Assignment - Retype the rows word for word, starting at the line that contains "What do you see at coordinates (658, 50)" and ending after the line that contains "center [658, 50].". Leave the pictures out.

Information provided -
>>

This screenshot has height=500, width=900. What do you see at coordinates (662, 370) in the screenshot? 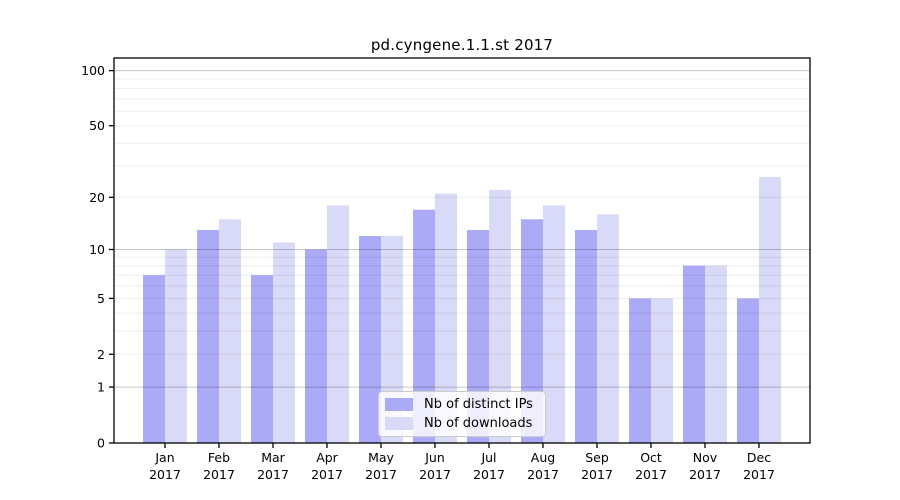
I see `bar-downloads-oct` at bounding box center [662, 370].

<<
>>

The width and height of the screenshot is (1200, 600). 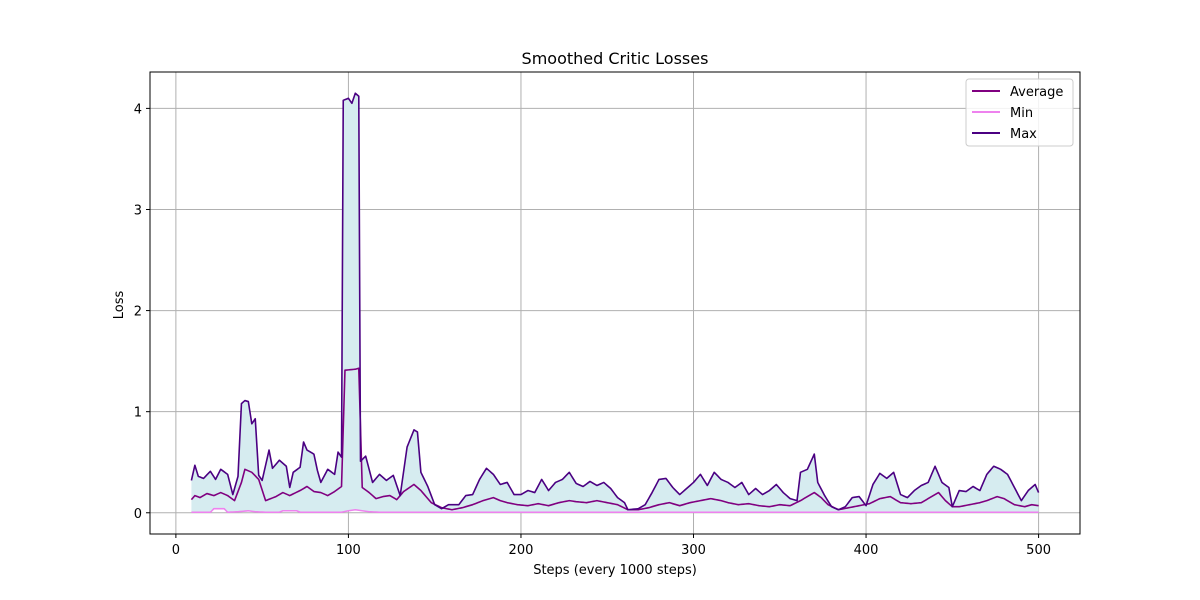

<<
>>

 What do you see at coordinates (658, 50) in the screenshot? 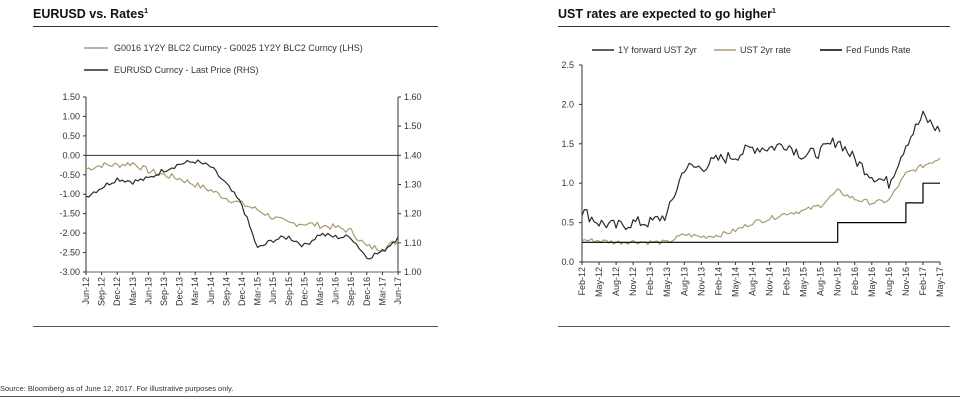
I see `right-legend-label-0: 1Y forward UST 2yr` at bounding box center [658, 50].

<<

Result for this task -
 What do you see at coordinates (658, 50) in the screenshot? 
I see `right-legend-label-0: 1Y forward UST 2yr` at bounding box center [658, 50].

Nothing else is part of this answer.